## Material provided
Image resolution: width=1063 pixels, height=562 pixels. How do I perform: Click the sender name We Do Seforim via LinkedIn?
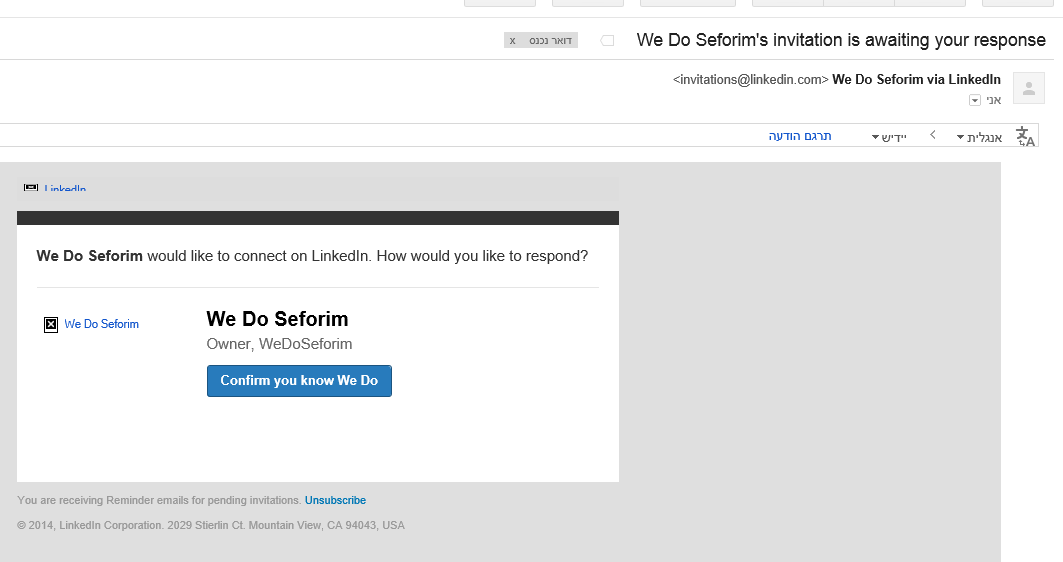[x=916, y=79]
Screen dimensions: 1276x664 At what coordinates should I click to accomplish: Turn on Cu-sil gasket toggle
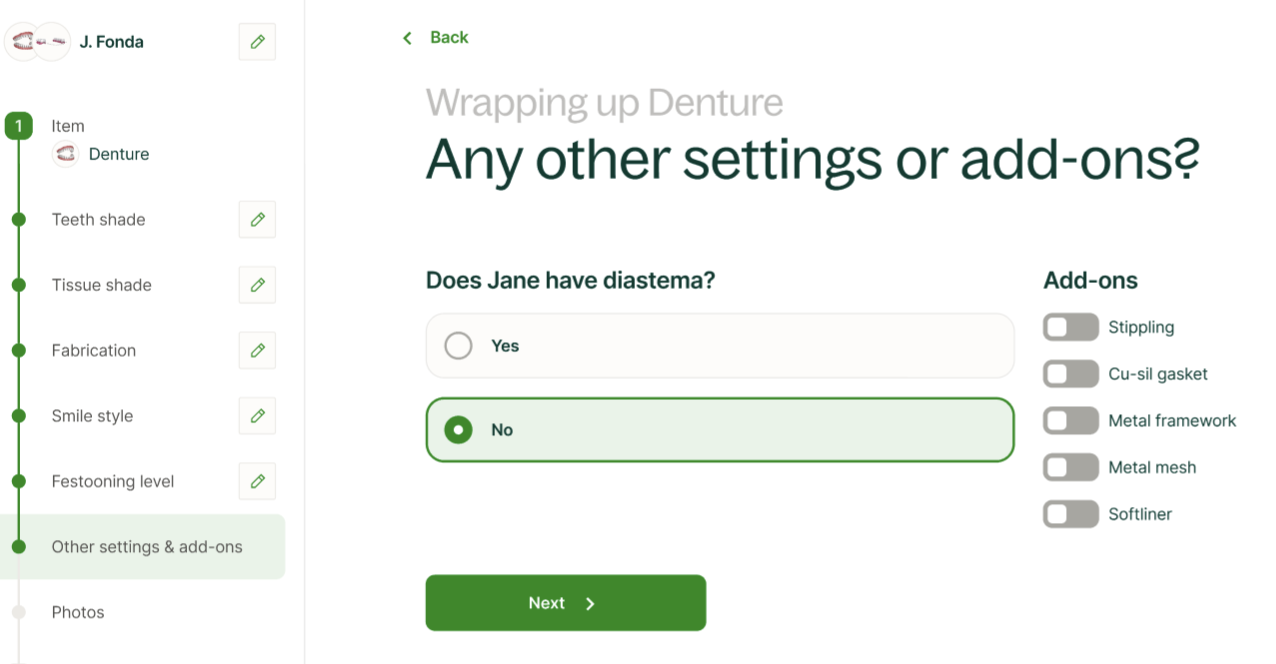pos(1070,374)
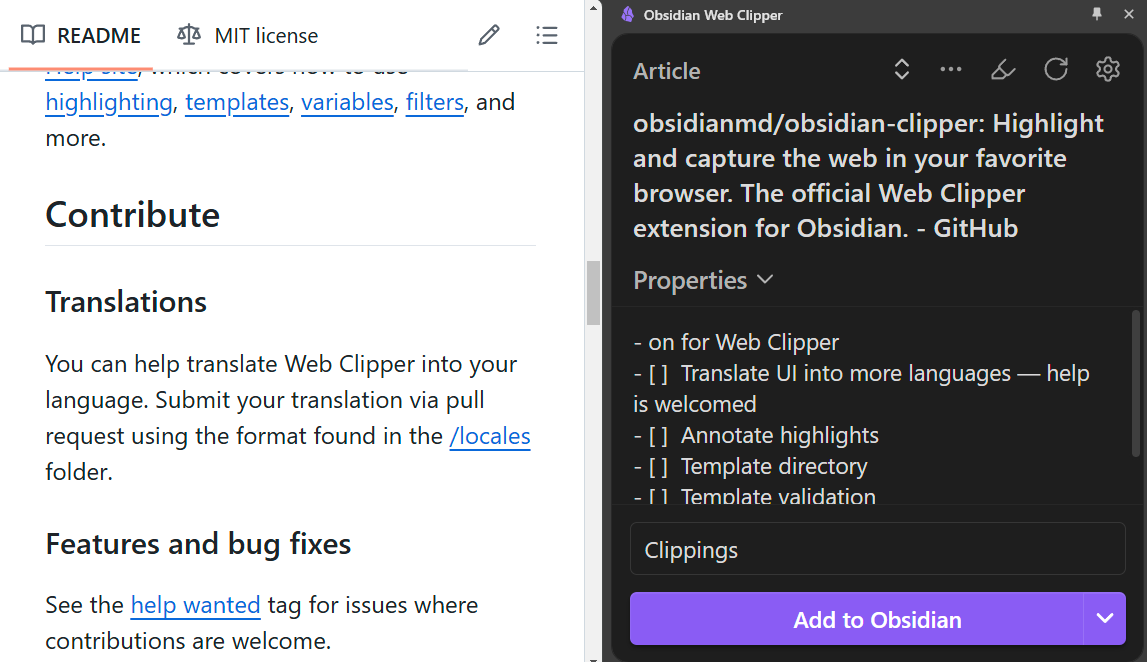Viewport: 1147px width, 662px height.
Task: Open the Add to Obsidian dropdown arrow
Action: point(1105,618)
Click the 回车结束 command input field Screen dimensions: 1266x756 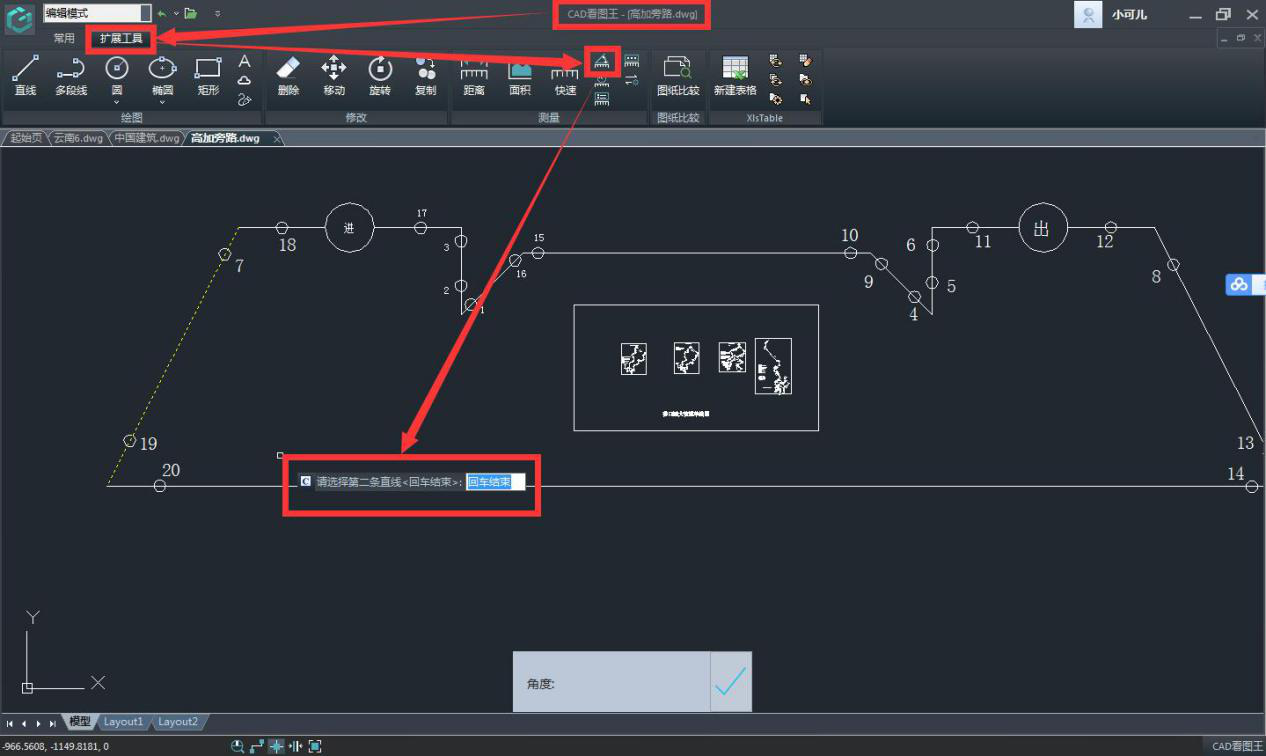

==

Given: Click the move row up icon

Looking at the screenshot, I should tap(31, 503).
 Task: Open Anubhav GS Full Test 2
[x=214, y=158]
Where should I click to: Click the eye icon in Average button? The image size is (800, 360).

---

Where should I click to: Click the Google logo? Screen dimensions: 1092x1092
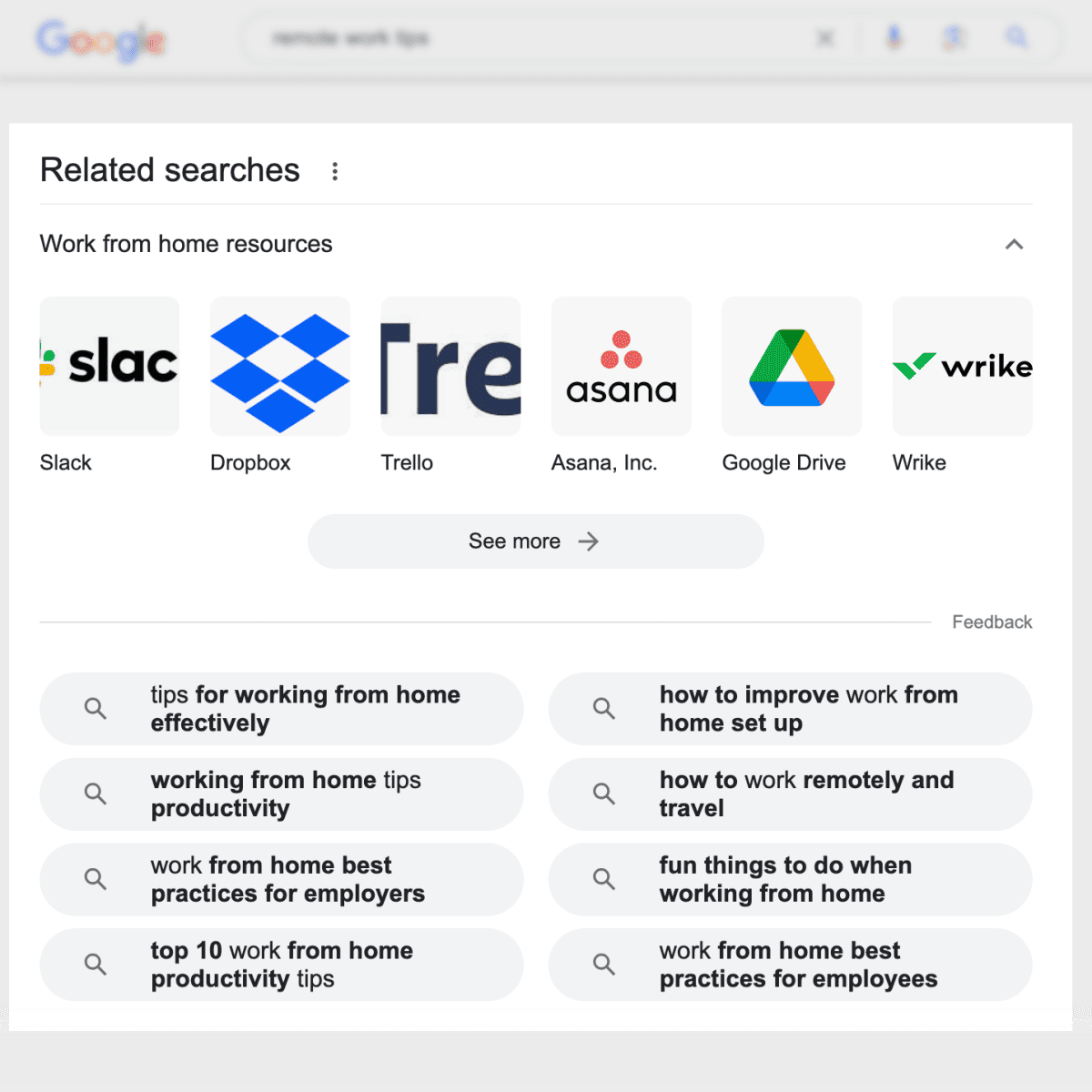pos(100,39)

## What to work on
Could you repeat, exactly, only the lines above starting at the one that has "Image resolution: width=1063" and stopping after the one that has "Click the 回车结束", without the pictures?

## Response to this task
Image resolution: width=1063 pixels, height=562 pixels. How do I perform: Click the sender name We Do Seforim via LinkedIn?
[x=916, y=79]
Screen dimensions: 1276x664 At what coordinates should I click to accomplish: Turn on Cu-sil gasket toggle
pos(1070,374)
Viewport: 1147px width, 662px height.
Task: Open the Add to Obsidian dropdown arrow
Action: point(1105,618)
Click the 回车结束 command input field Screen dimensions: 1266x756 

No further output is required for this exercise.